PromoterDetection is a fundamental task in genomics, involving the identification of DNA regions that regulate gene expression. BioArc improves PromoterDetection by effectively modeling complex regulatory signals present in genomic sequences. These signals often consist of combinations of transcription factor binding sites and other sequence features that are difficult to capture with traditional methods. BioArc’s architecture is designed to integrate these features, leading to more accurate identification of true promoter regions and a reduction in false positives. The framework achieves this through a combination of specialized layers and attention mechanisms that prioritize relevant sequence motifs and their interactions, ultimately enhancing the precision of promoter identification.

BioArc incorporates prior knowledge of genomic elements to improve promoter detection accuracy. Specifically, the framework utilizes features representing CPG Islands – regions of DNA with a high concentration of cytosine-guanine base pairs often associated with gene regulation – and DPE (DNAse I Footprint Element) predictions, which identify regions protected from DNAse I digestion, suggesting protein binding and regulatory function. Integrating these genomic element annotations as input features allows the model to leverage established biological insights, thereby refining its ability to distinguish true promoters from non-promoter sequences and enhancing overall performance beyond models relying solely on DNA sequence information.

BioArc leverages pretraining strategies to build robust genomic representations without relying on labeled data. Specifically, the framework utilizes Masked Modeling, where portions of the input sequence are randomly masked and the model is trained to predict the missing nucleotides. Next Token Prediction involves training the model to predict the subsequent nucleotide in a given genomic sequence. Furthermore, BioArc employs Contrastive Learning, which aims to learn embeddings where similar sequences are close in vector space and dissimilar sequences are distant.

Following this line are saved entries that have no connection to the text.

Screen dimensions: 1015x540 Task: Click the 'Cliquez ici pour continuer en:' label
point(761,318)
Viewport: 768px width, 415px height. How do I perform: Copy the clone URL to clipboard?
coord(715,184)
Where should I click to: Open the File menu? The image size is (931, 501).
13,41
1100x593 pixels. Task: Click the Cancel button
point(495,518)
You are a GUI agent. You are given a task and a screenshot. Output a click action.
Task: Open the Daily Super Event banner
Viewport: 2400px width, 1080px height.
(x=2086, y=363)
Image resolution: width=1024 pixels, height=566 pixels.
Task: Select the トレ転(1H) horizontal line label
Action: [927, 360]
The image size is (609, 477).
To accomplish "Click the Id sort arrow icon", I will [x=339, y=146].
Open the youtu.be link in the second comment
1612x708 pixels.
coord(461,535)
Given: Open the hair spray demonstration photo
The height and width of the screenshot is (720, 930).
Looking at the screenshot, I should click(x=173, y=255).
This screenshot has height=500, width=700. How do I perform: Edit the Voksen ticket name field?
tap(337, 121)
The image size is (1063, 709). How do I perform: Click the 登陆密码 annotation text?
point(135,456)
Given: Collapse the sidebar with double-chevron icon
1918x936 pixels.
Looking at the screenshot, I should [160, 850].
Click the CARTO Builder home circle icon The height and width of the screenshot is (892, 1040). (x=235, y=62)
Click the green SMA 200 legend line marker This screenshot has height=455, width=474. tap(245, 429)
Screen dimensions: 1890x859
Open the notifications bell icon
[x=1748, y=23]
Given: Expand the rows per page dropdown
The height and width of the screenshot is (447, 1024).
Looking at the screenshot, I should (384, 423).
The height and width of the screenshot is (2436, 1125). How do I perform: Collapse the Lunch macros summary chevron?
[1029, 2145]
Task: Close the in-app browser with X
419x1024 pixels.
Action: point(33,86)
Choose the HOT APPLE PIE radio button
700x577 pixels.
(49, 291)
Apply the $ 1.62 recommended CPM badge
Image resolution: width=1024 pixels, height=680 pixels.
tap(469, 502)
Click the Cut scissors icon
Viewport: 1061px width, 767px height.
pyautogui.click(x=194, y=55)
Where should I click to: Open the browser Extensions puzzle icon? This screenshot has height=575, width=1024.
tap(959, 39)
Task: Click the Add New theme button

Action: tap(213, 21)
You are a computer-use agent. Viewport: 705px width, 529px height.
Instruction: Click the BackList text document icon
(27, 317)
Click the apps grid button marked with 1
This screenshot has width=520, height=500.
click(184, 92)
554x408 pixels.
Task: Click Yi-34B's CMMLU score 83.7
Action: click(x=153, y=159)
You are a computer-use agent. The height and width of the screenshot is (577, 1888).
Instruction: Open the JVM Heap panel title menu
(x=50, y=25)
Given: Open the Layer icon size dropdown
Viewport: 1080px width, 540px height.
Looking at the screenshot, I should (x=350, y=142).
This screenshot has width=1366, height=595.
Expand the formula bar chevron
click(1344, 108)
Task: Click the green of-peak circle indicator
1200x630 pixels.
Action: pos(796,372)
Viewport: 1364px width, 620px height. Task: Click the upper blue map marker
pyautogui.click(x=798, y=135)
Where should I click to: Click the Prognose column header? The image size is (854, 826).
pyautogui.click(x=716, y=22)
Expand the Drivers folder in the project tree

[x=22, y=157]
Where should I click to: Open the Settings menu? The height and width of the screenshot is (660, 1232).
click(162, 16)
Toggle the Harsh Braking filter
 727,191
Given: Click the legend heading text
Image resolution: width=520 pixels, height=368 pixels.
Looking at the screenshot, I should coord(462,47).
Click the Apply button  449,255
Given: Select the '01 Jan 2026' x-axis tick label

These unsupervised pretraining objectives allow the model to capture inherent patterns and dependencies within unlabeled genomic data, forming a strong foundation for subsequent fine-tuning on specific downstream tasks.

Fine-tuning BioArc’s pretrained models demonstrates improved performance on downstream genomic tasks. Evaluation using a Spearman Rank Correlation of 0.8170 indicates a strong positive correlation between the ranking of architectures initialized with the supernet and those fully trained on specific tasks. This high correlation confirms the reliability of the architecture ranking produced by the pretrained models, suggesting that the learned representations effectively capture relevant genomic information and facilitate efficient transfer learning to various downstream applications.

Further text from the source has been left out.